Ist Fahren mit Cannabis im Blut grundsätzlich verboten?
Nein. Wer Cannabis legal als Medikament verschrieben bekommt, darf grundsätzlich am Straßenverkehr teilnehmen – allerdings nur, wenn die Fahrtüchtigkeit nicht eingeschränkt ist. Das hat der Bundesgerichtshof (BGH) und die Fahrerlaubnisverordnung (FeV) mehrfach klargestellt [1].
Welche Voraussetzungen gelten für Cannabispatient:innen?
Medizinisch behandelte Patient:innen dürfen dann Auto fahren, wenn:
- eine regelmäßige und stabile Einnahme der Medikation vorliegt,
- keine Ausfallerscheinungen auftreten (z. B. Konzentrationsstörungen, Schwindel),
- sie nicht „zusätzlich“ konsumieren, d. h. außerhalb der verordneten Einnahmeschemata, [2]
- sie über die Wirkung und Risiken des Medikaments aufgeklärt wurden.

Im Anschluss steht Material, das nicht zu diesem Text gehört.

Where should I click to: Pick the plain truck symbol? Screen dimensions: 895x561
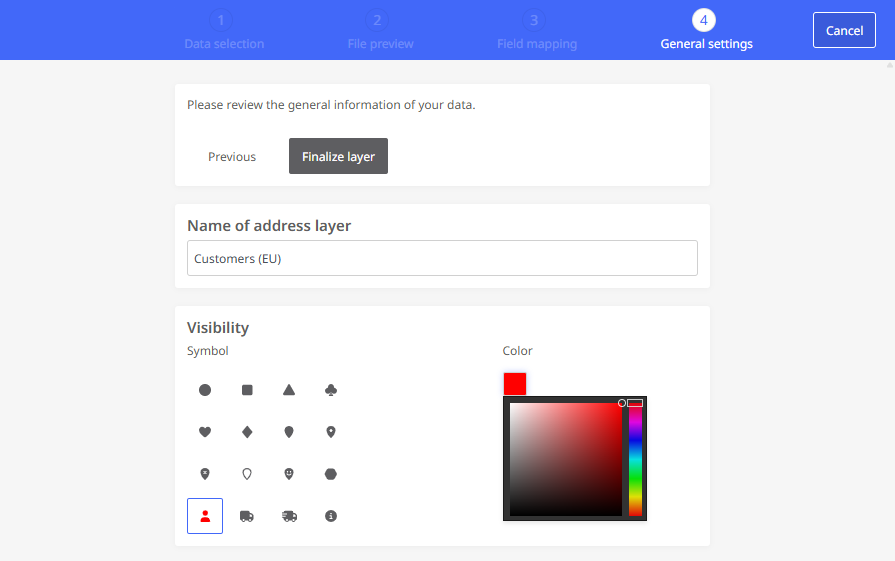pos(247,516)
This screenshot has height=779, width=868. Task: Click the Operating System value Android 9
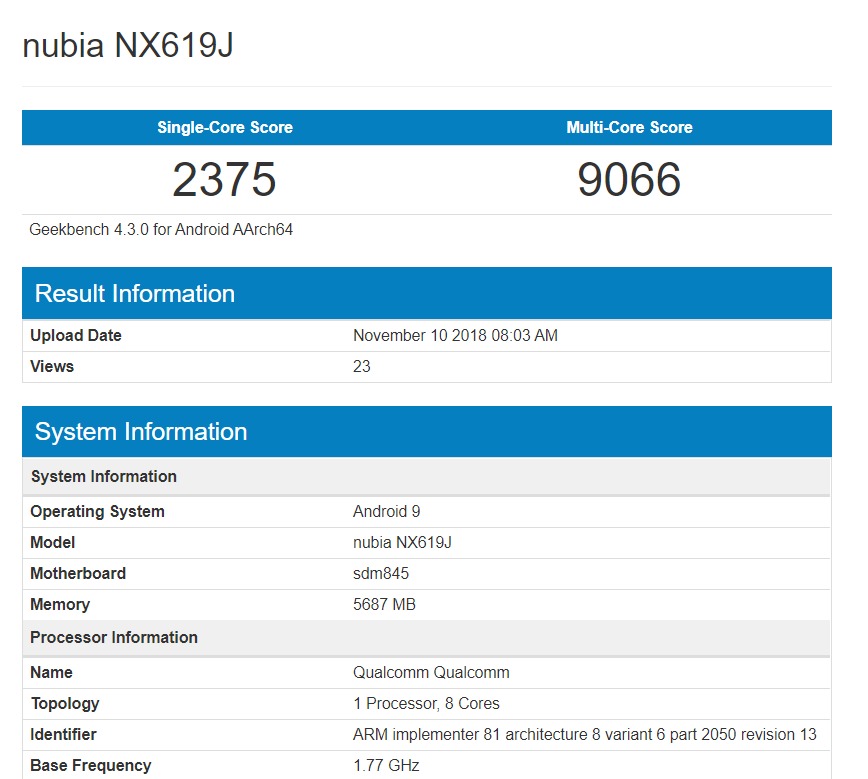(x=386, y=511)
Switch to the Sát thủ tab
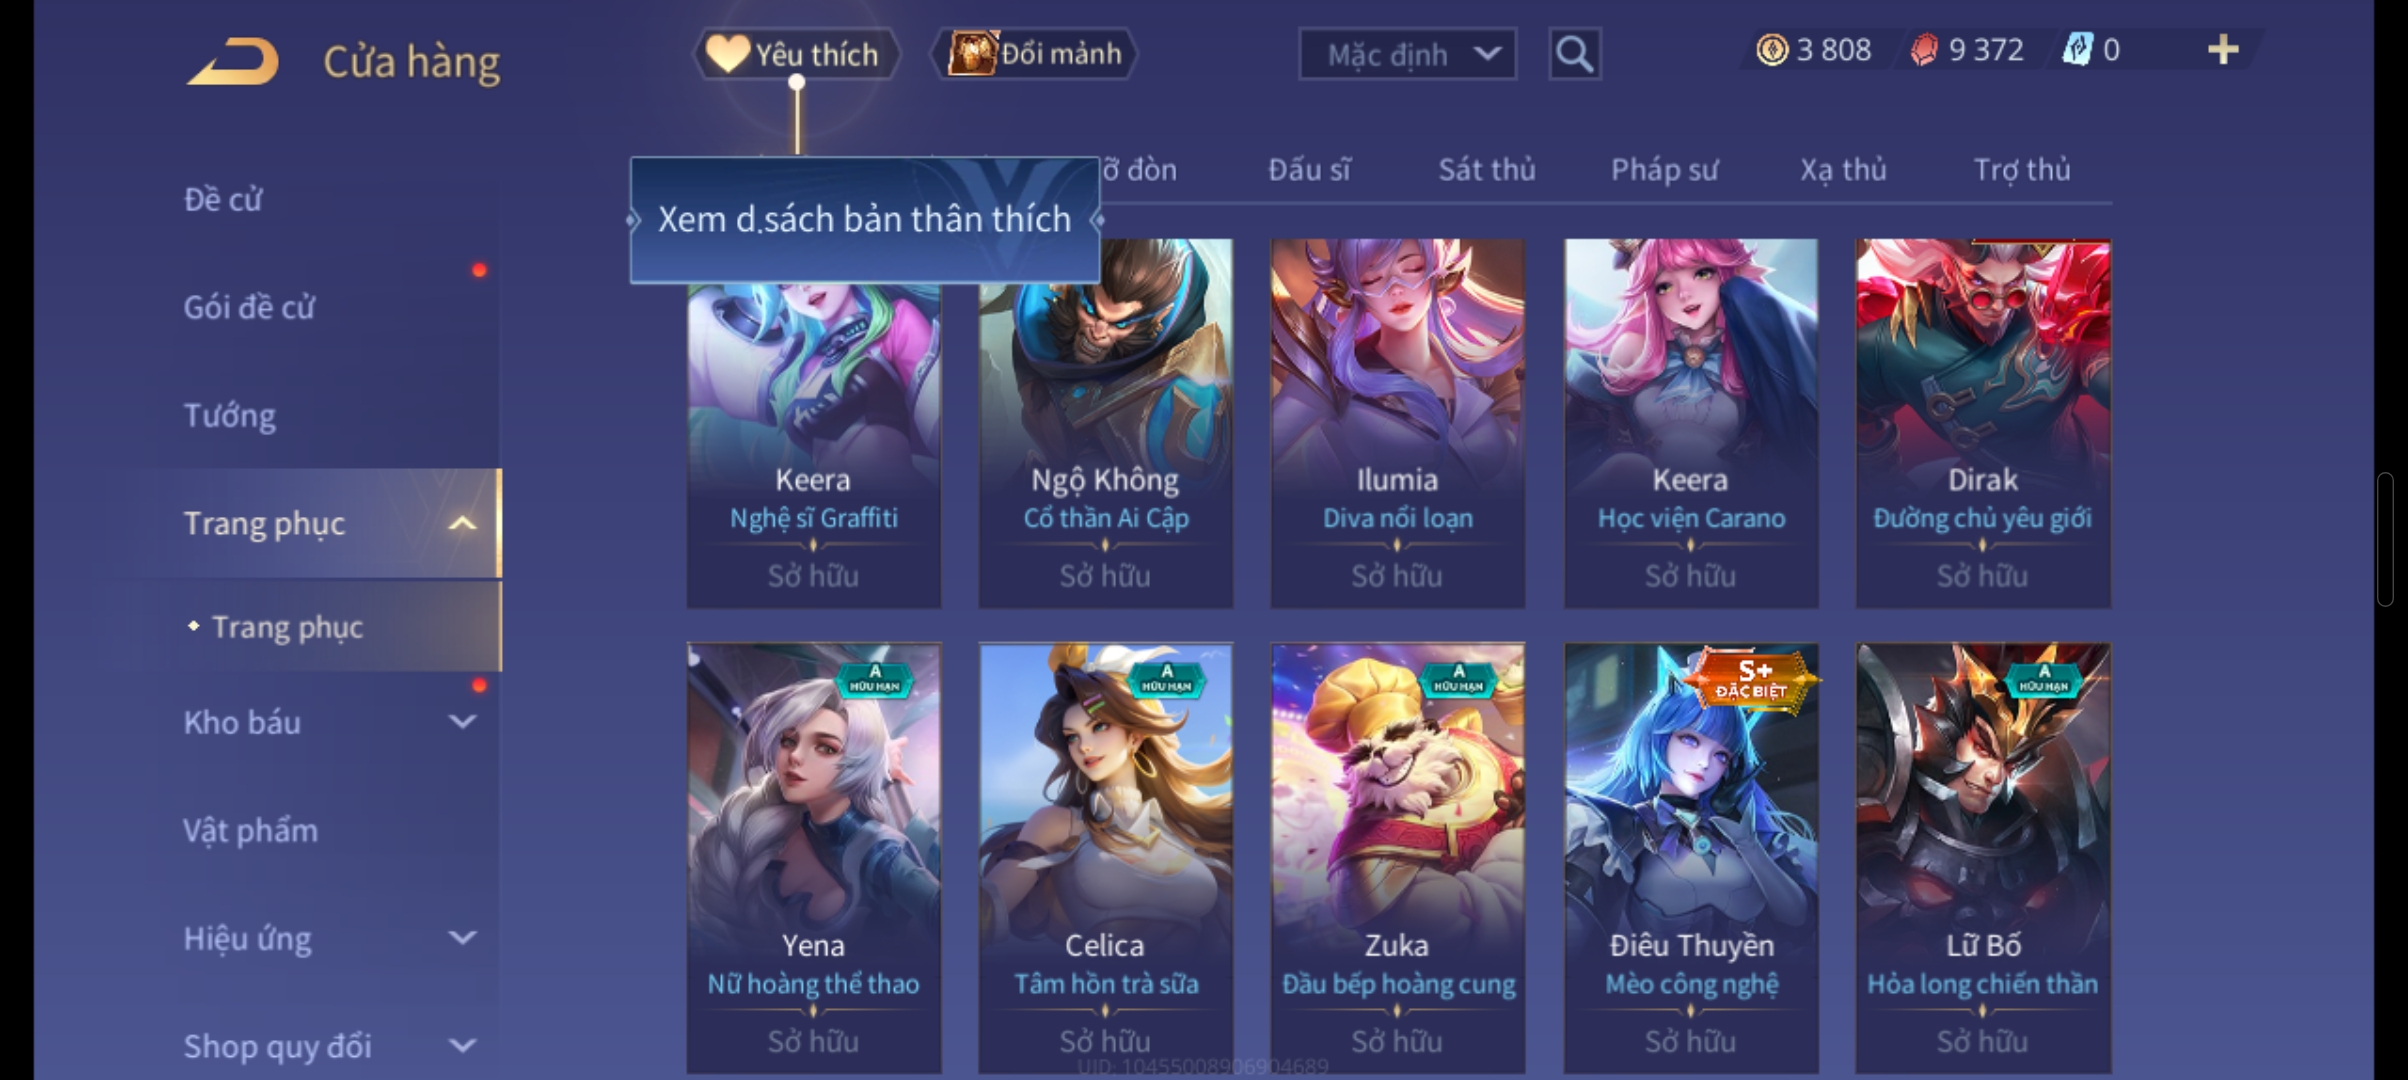Screen dimensions: 2408x1080 coord(1486,169)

Wie unterscheiden sich Patient:innen von Freizeitkonsumenten?
Freizeitkonsum von Cannabis war im Straßenverkehr bislang streng reguliert. Bis April 2024 lag der THC-Grenzwert bei 1,0 ng/ml Blutserum.

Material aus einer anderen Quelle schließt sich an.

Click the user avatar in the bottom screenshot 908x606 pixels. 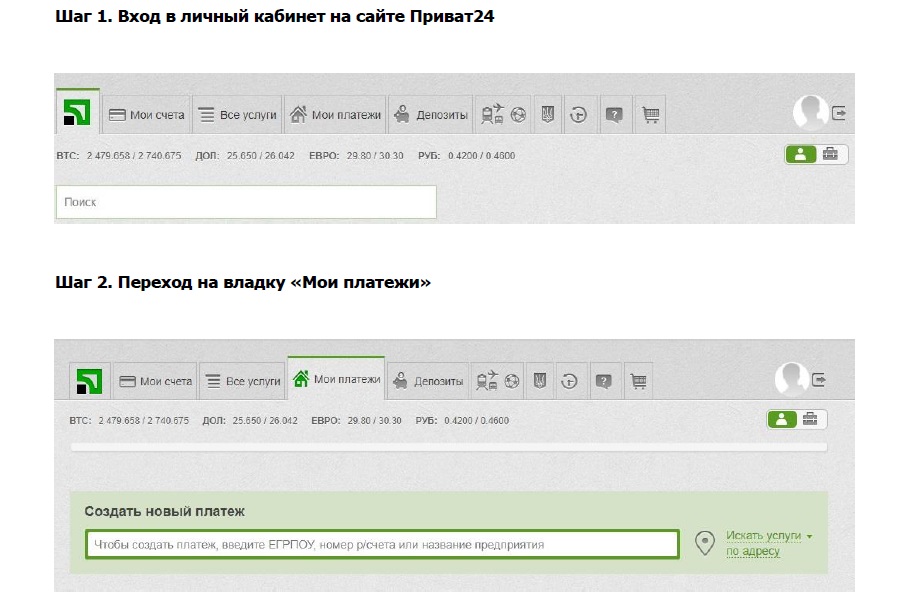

Mit Inkrafttreten des neuen Cannabisgesetzes (CanG) wurde dieser Grenzwert angepasst: Seit 2024 gilt für den nichtmedizinischen Konsum von Cannabis ein neuer Richtwert von 3,5 ng/ml THC im Blutserum. Dieser Wert wurde auf Empfehlung der Sachverständigenkommission festgelegt [3].
Bei medizinischen Cannabispatient:innen gilt dieser Grenzwert nicht automatisch. Entscheidend ist weiterhin, ob sie verkehrstüchtig waren und keine Auffälligkeiten gezeigt haben [4].
Was droht bei einem Unfall?
Wenn Patient:innen unter Cannabiswirkung einen Unfall verursachen, kann das ernste Konsequenzen haben:
- Haftung und Regress durch die Versicherung
- Strafverfahren bei Verdacht auf Fahruntüchtigkeit
- Entzug der Fahrerlaubnis bei nachgewiesener Einschränkung der Fahrtüchtigkeit
Deshalb ist besonders wichtig: Wer sich nach der Einnahme benommen, müde oder unkonzentriert fühlt, sollte nicht fahren – auch bei legaler Verordnung.
Wie können Patient:innen sich absichern?
- Immer Arztbescheinigung und Rezeptnachweis mitführen
- Einnahmezeiten dokumentieren
- Verkehrstauglichkeit selbstkritisch einschätzen
- Im Zweifel: alternative Verkehrsmittel nutzen
Erlaubt, aber nicht grenzenlos
Cannabispatient:innen dürfen Auto fahren, solange sie nicht berauscht sind und ihre Medikation kontrolliert einnehmen. Sie sind damit rechtlich anders zu behandeln als Freizeitkonsumenten. Dennoch bleibt die Eigenverantwortung hoch: Wer Symptome wie Schwindel, verlangsamte Reaktionsfähigkeit oder Koordinationsprobleme verspürt, sollte nicht ans Steuer gehen – auch nicht mit Rezept.
Literatur
[1] BGH, Beschluss vom 14.02.1985 – 4 StR 372/84; FeV Anlage 4, Nr. 9.2.2
[2] Vgl. auch: Bundesanstalt für Straßenwesen (BASt): „Begutachtungs-Leitlinien zur Kraftfahreignung“ (2022), S. 146: „Bei medizinisch verordnetem Cannabis besteht die Fahreignung nur dann, wenn kein weiterer, nicht verordneter Konsum erfolgt.“
BGH, Beschluss vom 14.02.1985 – 4 StR 372/84; FeV Anlage 4, Nr. 9.2.2
[3] Empfehlung der Arbeitsgruppe „Cannabis im Straßenverkehr“ im Auftrag des BMDV, März 2024
[4] Schüler R. Cannabis als Medizin und Fahrerlaubnis. In: Müller-Vahl/Grotenhermen (Hrsg.), Cannabis und Cannabinoide in der Medizin. 2024.